Ich habe weder den Charakter noch das Temperament, jeden Tag „dieselbe“ zu sein.

Ich kann keinen gleichbleibenden Zustand der Glückseligkeit halten.

Ehrlich gesagt – das würde mich sogar schnell langweilen.

 

Am meisten jedoch beunruhigt mich, wie die Idee der „Regulation“ zunehmend im Kontext von Trauma angewendet wird.

 

Denn es sieht so aus – und wird auch so verkauft – als könne ein „reguliertes“ Nervensystem ein anderes, „dysreguliertes“ heilen.

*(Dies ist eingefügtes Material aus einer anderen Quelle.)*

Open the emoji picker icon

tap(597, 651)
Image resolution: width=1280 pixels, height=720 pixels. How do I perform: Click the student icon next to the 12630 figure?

Als wäre allein die Ruhe des Therapeuten schon das Heilmittel.

 

Aber in der Traumatherapie geht es nicht darum, sich zu beruhigen.

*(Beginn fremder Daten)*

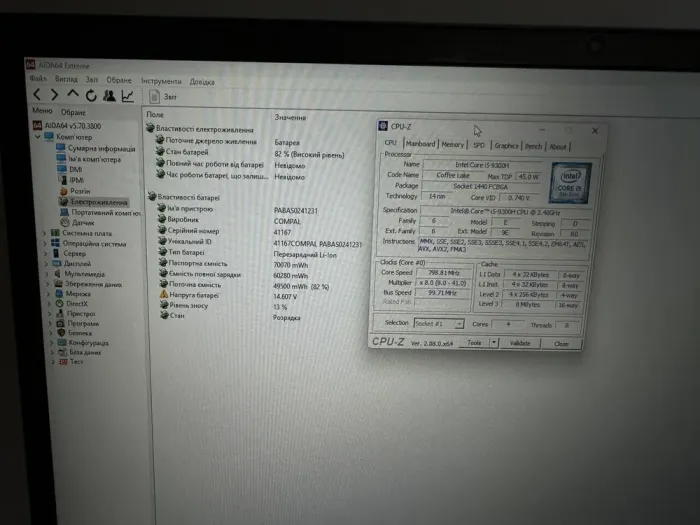Expand the Системна плата tree node
The height and width of the screenshot is (525, 700).
pyautogui.click(x=46, y=233)
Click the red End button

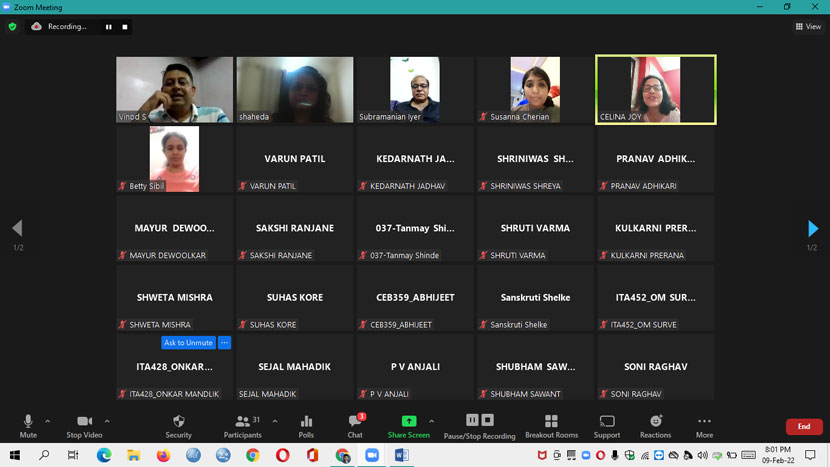[803, 427]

Es geht darum, wieder lebendig zu werden.

 

Sich zu erlauben, das zu fühlen, was über Jahre eingefroren war – Angst, Wut, Schmerz, Trauer.

Den Kontakt zu Gefühlen zurückzugewinnen, die einst zu gefährlich waren, um sie zu spüren.

 

Deshalb führt diese Art von „Regulation“, wie ich sie oft in den Medien sehe, meiner Meinung nach eher zur Vermeidung von Gefühlen als zu ihrer Integration.

 

Echte Traumheilung bedeutet hingegen die Rückkehr zum Fühlen – nicht zur Fassade der Ruhe.

Sie ist das Erleben intensiver Emotionen in Sicherheit, mit VERANKERUNG im Körper.

 

Ich erinnere mich an die Geschichte eines Zen-Meisters, der mit seinem Schüler durch ein Dorf ging.

Aus einem der Häuser ertönte lautes Wehklagen – jemand war gestorben.

Der Meister trat ein und begann zu weinen, herzzerreißssend, lauter als alle anderen.

 

Verwundert sagte der Schüler:

– Ich dachte, du seist darüber erhaben, dass dich das nicht mehr betrifft.

Darauf antwortete der Meister:

– Genau darin besteht das Erwachen.

 

Denn Erleuchtung – nach der Zen-Philosophie – bedeutet keine Distanz zu den Emotionen, sondern volle Teilnahme am Leben.

Es ist das Sein in der Wahrheit der Gefühle.

 

Regulation ist kein ewiger Frieden.

Sie ist die Fähigkeit, sich durch das ganze Spektrum der Emotionen zu bewegen – von Wut über Trauer und Aufregung bis hin zur Ruhe – ohne in einem Zustand steckenzubleiben.

 

Das Ziel ist nicht Ruhe.

Das Ziel ist Leben.

 

Seit Jahren versuche ich, in diesem Geist zu leben – und das wünsche ich auch euch.